The revelation comes from an interview Nichols gave the Huffington Post about the new documentary Trek Nation (which was made by Gene Roddenberry son, Rod Roddenberry). Here's what Nichols had to say about her first interview and audition for Star Trek:
They gave me a three-page script to read from that had three characters named Bones, Kirk and somebody called Spock, and they asked me if I would read for the role of Spock. When I looked at this great text, I said to myself, 'I'll take any one of these roles,' but I found the Spock character to be very interesting, and I asked them to tell me what she [Spock] was like.

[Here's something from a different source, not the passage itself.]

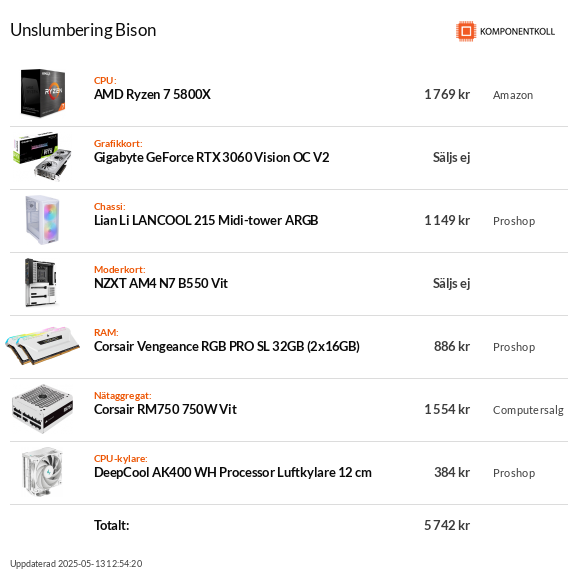Open Gigabyte GeForce RTX 3060 Vision OC V2
577x577 pixels.
(x=212, y=157)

As The Mary Sue points out, this audition was likely before the character of Spock -- at least the version we know now -- really existed. Trek fans will recall that the show originally portrayed Spock as anything but emotionless, even grinning at one point. The template that became Spock was instead occupied by Number One, the Enterprise's first officer, played by Majel Barrett, who was at the time dating Gene Roddenberry. Number One was portrayed as emotionally chilly and intensely logical, attributes that were later shifted onto Spock when Number One got the axe, Majel became Nurse Chapel, and Leonard Nimoy as Spock got a promotion to First Officer.
So, perhaps Nichols was actually reading for the Number One role? Maybe Number One was officially named Spock at the time? We're diving deeper than my knowledge of Trek trivia reaches at this point. Either way, it's a fascinating little historical footnote. Just imagine how different Trek might have been if Spock was played not by Leonard Nimoy, but by Nichelle Nichols. Does that mean Nimoy would have played Uhura? Did he have the legs to rock a miniskirt back then?